- _Given problem_
Update the items starting with the line that contains "Given: Toggle the bottom panel visibility" and going on through the end, changing "bottom panel" to "lower panel" and leaving everything else as it is. Return only those lines.

- _Exercise data_
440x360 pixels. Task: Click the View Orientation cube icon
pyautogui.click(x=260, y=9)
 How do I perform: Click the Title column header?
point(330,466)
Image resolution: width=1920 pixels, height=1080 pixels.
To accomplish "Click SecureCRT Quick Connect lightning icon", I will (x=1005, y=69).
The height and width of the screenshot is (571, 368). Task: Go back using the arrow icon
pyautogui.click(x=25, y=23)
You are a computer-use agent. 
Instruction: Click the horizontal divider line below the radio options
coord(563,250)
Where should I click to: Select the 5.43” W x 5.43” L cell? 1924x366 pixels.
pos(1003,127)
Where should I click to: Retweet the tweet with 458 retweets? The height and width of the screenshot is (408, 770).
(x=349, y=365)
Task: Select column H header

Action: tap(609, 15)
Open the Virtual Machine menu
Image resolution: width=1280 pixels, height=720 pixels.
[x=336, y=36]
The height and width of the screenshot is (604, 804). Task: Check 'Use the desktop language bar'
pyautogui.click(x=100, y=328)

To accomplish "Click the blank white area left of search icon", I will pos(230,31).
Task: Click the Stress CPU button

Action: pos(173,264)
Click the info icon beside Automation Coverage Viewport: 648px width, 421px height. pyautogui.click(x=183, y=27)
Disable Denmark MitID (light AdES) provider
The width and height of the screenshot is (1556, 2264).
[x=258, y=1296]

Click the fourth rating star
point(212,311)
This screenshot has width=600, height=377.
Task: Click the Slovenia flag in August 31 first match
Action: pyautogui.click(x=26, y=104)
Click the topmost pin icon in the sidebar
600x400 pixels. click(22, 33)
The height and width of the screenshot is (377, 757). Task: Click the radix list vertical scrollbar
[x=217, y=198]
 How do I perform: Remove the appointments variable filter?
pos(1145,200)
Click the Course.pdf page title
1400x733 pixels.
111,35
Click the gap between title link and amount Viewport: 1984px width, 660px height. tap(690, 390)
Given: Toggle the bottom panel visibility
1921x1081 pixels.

- _Written response_
Given: Toggle the lower panel visibility
1921x1081 pixels.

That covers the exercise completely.